Celeste is a fiber operator, but it is also a provider of hosting solutions and a whole range of security solutions, a turning point that began in 2021 with the acquisition of Oceanet. It was as part of this merger that Pascal Bendimerad, initially CISO of Oceanet, was appointed CISO of Celeste group, responsible for defining the group’s governance and security policy.
“At the CISO level, I work with my deputy. But we also rely on a network of correspondents in each site of the group, around ten in total, who monitor deployments and provide us with information” explains Pascal Bendimerad.
At the same time, the company can count on operational teams, such as the internal SOC team, as well as more occasionally on the help of the cybersecurity team, primarily responsible for selling intrusion tests to the company’s clients. . “These are teams with whom I collaborate regularly, but my role is at the governance level. My scope is across the entire group, but I have a focus on the hosting and outsourcing part,” he explains.
Define security policy
Pascal Bendimerad’s job is above all to define the company’s security policy and to ensure that it is properly implemented by the various operational teams. This therefore involves considering the main threats that may target the company’s systems and proposing appropriate responses to overcome the problem.

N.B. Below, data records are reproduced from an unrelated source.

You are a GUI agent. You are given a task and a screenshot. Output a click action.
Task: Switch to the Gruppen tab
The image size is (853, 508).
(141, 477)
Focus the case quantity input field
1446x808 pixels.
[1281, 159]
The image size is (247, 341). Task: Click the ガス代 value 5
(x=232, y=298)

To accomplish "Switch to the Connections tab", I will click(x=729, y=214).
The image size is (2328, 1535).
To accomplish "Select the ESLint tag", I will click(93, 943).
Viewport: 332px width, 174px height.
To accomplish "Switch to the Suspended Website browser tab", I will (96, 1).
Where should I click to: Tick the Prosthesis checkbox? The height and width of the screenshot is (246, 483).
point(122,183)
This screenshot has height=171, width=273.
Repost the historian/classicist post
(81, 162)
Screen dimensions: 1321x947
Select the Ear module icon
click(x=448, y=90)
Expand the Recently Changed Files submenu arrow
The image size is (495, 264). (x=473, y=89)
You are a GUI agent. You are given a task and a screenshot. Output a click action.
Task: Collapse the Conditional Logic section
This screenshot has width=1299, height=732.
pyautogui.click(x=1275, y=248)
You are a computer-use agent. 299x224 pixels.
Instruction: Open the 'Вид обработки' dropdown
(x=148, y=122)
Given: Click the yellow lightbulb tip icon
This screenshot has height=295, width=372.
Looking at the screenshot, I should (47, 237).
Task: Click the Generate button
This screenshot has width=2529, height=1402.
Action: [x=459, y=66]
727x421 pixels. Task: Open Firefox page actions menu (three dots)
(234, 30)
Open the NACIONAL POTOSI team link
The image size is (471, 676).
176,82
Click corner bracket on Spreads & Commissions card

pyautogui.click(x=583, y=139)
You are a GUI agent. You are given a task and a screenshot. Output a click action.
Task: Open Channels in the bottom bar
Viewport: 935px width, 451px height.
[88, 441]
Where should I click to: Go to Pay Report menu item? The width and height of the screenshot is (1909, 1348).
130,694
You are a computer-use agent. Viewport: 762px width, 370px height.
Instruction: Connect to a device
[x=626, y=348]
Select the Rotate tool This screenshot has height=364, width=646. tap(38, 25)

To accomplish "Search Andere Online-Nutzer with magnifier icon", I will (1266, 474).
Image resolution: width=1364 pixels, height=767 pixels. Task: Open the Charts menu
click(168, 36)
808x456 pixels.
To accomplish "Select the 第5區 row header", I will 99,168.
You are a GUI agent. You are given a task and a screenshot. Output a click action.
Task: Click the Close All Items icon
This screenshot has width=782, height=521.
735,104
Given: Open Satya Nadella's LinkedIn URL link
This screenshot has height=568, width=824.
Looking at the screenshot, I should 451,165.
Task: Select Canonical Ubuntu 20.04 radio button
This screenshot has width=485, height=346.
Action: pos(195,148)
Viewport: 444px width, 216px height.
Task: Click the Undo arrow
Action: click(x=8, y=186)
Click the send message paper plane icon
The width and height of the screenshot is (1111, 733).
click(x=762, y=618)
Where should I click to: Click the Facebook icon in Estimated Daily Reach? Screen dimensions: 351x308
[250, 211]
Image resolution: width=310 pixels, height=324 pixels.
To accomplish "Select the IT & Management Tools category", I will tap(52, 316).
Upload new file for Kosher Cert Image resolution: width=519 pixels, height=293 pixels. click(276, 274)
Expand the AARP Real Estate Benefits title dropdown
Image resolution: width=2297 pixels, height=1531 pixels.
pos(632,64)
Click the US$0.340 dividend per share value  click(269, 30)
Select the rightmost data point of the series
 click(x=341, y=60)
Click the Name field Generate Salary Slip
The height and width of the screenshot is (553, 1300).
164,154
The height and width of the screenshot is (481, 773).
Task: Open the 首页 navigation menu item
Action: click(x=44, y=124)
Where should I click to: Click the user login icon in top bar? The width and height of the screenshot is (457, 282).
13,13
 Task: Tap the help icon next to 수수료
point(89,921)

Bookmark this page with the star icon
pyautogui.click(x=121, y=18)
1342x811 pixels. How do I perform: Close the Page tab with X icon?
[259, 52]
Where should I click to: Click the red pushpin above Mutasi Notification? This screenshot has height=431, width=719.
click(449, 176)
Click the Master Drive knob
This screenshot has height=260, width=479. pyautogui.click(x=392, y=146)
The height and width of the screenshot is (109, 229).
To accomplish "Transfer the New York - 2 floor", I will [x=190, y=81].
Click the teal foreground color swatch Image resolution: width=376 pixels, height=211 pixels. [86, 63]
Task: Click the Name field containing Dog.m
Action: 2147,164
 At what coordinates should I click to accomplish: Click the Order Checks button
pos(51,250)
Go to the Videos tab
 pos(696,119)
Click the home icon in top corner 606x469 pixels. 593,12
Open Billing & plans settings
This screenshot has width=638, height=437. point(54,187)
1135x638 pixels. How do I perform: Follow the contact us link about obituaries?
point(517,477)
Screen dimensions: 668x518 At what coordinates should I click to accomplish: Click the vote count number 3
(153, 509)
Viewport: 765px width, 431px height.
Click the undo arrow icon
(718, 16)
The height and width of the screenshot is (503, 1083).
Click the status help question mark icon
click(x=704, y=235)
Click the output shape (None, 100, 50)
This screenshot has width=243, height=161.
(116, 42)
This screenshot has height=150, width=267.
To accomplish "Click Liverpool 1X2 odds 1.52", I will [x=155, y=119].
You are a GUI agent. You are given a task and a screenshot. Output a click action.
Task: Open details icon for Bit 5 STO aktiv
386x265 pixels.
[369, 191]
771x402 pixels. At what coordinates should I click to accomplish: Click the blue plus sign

“Our objective is to guarantee continuity, integrity, confidentiality and traceability,” he summarizes. “To respond to DDoS attacks, for example, we use traffic analysis and sorting solutions that are triggered in the event of an abnormal event.”
He is also consulted on the prioritization of vulnerabilities and the application of patches: “We have weekly meetings, during which I can press on subjects which seem urgent to us. I do not necessarily have the last word on these questions, but in general I am listened to.” Last facet of the activity, raising employee awareness of security issues.
At Celeste, the CISO position is not attached to the IT services department, but directly to the group’s presidency: “It’s a position that suits me completely, it allows me to interact with the IT department as with the group’s other departments. And this is good practice defined by the ISO 27001 standard.”
Certify and prevent
ISO 27001 is precisely what Pascal Bendimerad was busy with when we were able to chat with him. This well-known certification defines the requirements for implementing an information security management system. Oceanet obtained this certification for its hosting activities in 2016. It is now a matter of maintaining it by proving at regular intervals that the company continues to respect its commitments. And this is not the only certification to look out for: the activity has also been HDS certified since 2019.
Celeste also had IS27001 certification on one of its data centers since 2019, which the two companies are now striving to harmonize so as not to have a series of audits throughout the year.
“It’s something that requires a certain investment, I estimate that it represents 20% of our working time. But it’s important for the company, it’s a guarantee for customers and it assures them that we have managed to put in place good practices. Not having this certification would be a handicap today” summarizes Pascal Bendimerad. However, it is not necessarily a question of chasing after all the certifications: “Some are more interesting than others, some are more complex than others to implement. It is in any case a subject on which we communicate frequently with management.”
And to this are added the regulatory constraints which also weigh on the sector: the NIS 2 directive recently adopted by the European Union risks giving work to the CISO. “For NIS1, we were not completely sure if we were concerned, but on NIS2 there is no debate” explains Pascal Bendimerad. While waiting for the transposition of this directive into French law, it is better to get ahead and prepare to comply. “Fortunately, the good practices put in place for ISO27001 will help us. It is not exhaustive but we have put in place procedures and indicators that will help us do the work.”